Saved entries:
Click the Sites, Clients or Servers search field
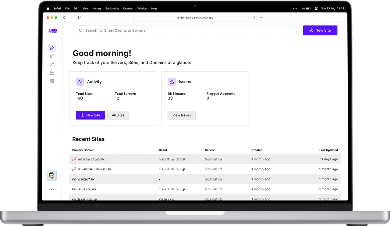This screenshot has width=390, height=226. click(x=185, y=30)
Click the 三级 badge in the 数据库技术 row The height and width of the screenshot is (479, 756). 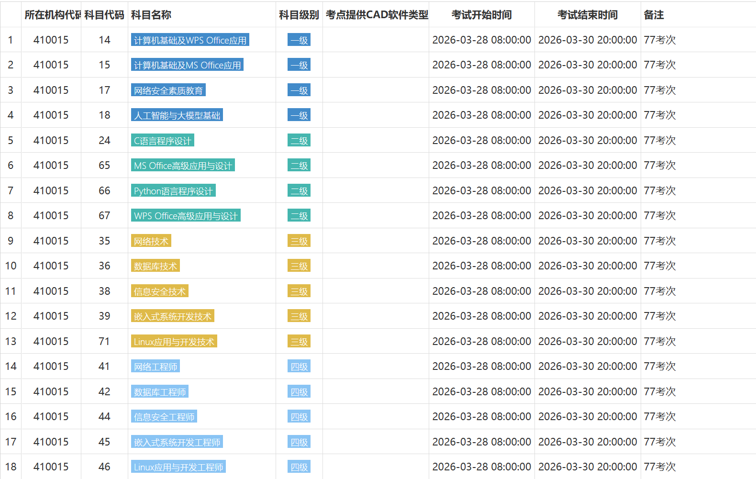click(299, 266)
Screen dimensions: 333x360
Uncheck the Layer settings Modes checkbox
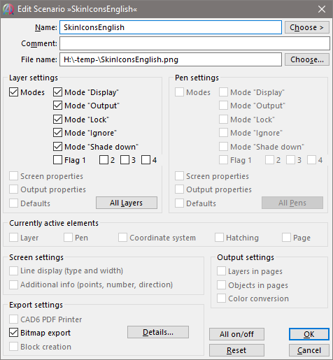(13, 92)
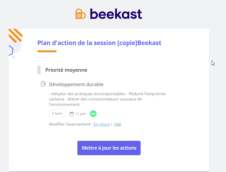
Task: Click the Priorité moyenne section heading
Action: coord(66,70)
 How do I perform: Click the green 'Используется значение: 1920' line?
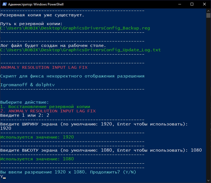37,137
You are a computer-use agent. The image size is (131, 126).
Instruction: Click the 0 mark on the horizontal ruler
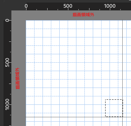(x=26, y=6)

> **Assignment**
Beginning with the line that contains "You are a computer-use" and ending with the last line of the entries above, repeat each line exactly, but not the pictures.

> **Written reply**
You are a computer-use agent. The image size is (131, 126).
Instruction: Click the 0 mark on the horizontal ruler
(x=26, y=6)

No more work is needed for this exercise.